> _What is needed_:
Retype exactly the lines of the material below, from the one containing "Regione Toscana (104, 21)" through the last, with both ends kept.

> _Dataset_:
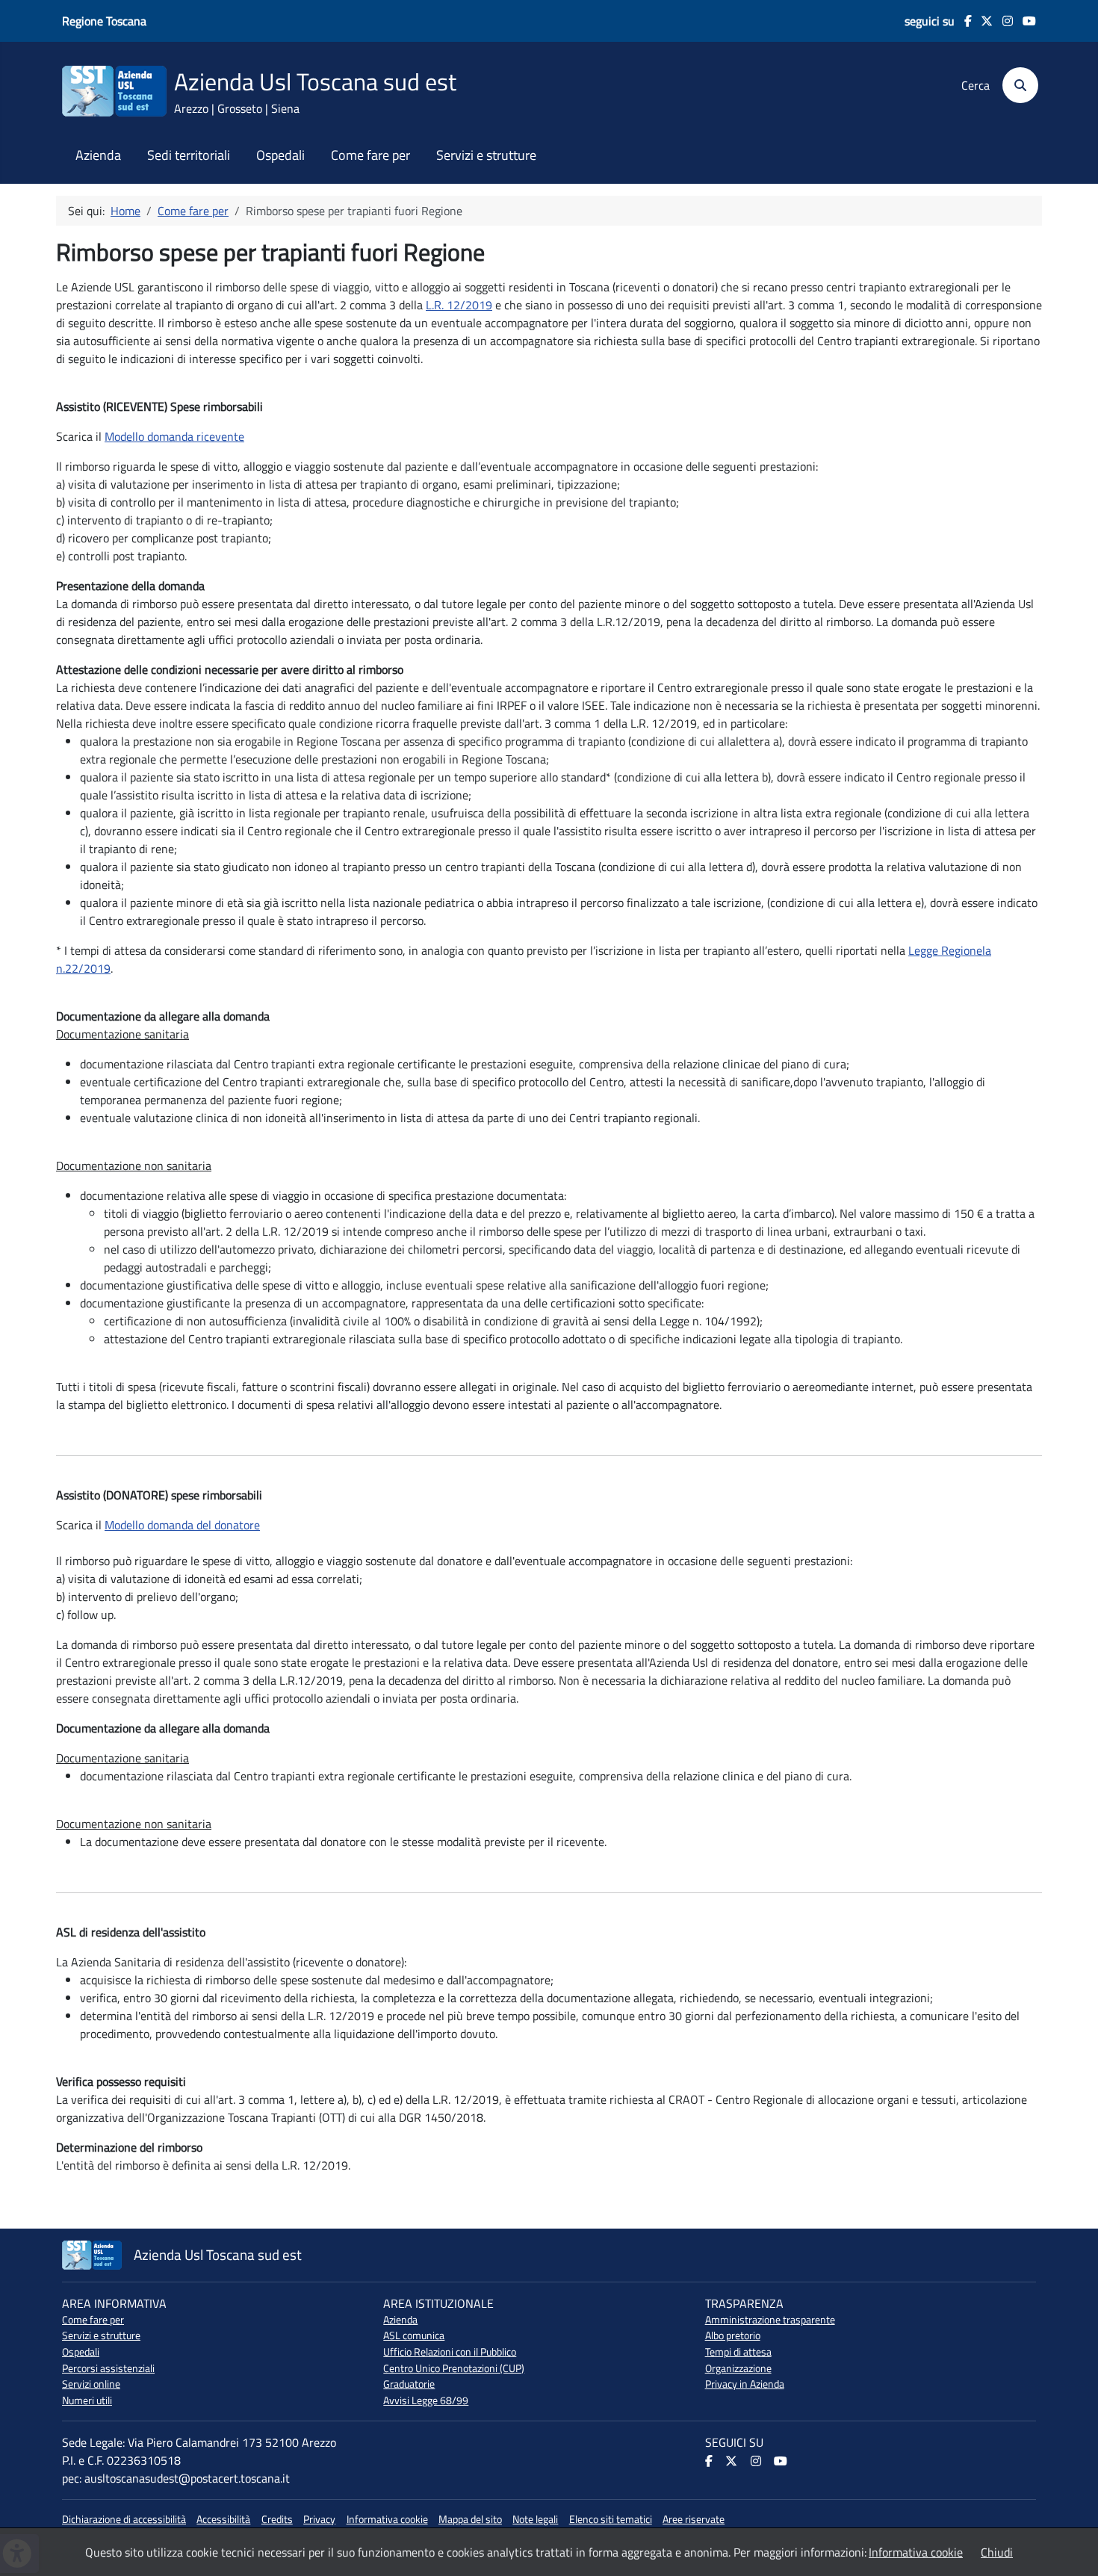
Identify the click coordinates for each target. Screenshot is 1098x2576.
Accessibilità (223, 2519)
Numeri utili (87, 2400)
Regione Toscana (104, 21)
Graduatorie (409, 2384)
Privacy (319, 2519)
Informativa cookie (387, 2519)
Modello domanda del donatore (182, 1525)
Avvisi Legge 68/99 (425, 2400)
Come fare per (370, 155)
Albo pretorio (732, 2335)
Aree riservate (694, 2519)
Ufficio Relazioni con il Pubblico (449, 2352)
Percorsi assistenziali (108, 2368)
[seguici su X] (982, 21)
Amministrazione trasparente (770, 2320)
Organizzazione (738, 2368)
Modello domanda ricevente (174, 436)
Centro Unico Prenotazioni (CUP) (453, 2368)
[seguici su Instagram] (1003, 21)
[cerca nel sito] (1015, 85)
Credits (277, 2519)
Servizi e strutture (486, 155)
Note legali (535, 2519)
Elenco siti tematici (610, 2519)
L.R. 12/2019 (459, 305)
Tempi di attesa (738, 2352)
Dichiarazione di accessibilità (124, 2519)
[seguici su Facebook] (963, 21)
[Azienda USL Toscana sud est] (114, 90)
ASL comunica (413, 2335)
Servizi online (91, 2384)
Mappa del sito (470, 2519)
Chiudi (997, 2552)
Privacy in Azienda (744, 2384)
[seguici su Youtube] (1024, 21)
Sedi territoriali (188, 155)
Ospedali (280, 155)
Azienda (98, 155)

> _Answer for the task_:
Regione Toscana (104, 21)
Graduatorie (409, 2384)
Privacy (319, 2519)
Informativa cookie (387, 2519)
Modello domanda del donatore (182, 1525)
Avvisi Legge 68/99 (425, 2400)
Come fare per (370, 155)
Albo pretorio (732, 2335)
Aree riservate (694, 2519)
Ufficio Relazioni con il Pubblico (449, 2352)
Percorsi assistenziali (108, 2368)
[seguici su X] (982, 21)
Amministrazione trasparente (770, 2320)
Organizzazione (738, 2368)
Modello domanda ricevente (174, 436)
Centro Unico Prenotazioni (CUP) (453, 2368)
[seguici su Instagram] (1003, 21)
[cerca nel sito] (1015, 85)
Credits (277, 2519)
Servizi e strutture (486, 155)
Note legali (535, 2519)
Elenco siti tematici (610, 2519)
L.R. 12/2019 (459, 305)
Tempi di attesa (738, 2352)
Dichiarazione di accessibilità (124, 2519)
[seguici su Facebook] (963, 21)
[Azienda USL Toscana sud est] (114, 90)
ASL comunica (413, 2335)
Servizi online (91, 2384)
Mappa del sito (470, 2519)
Chiudi (997, 2552)
Privacy in Azienda (744, 2384)
[seguici su Youtube] (1024, 21)
Sedi territoriali (188, 155)
Ospedali (280, 155)
Azienda (98, 155)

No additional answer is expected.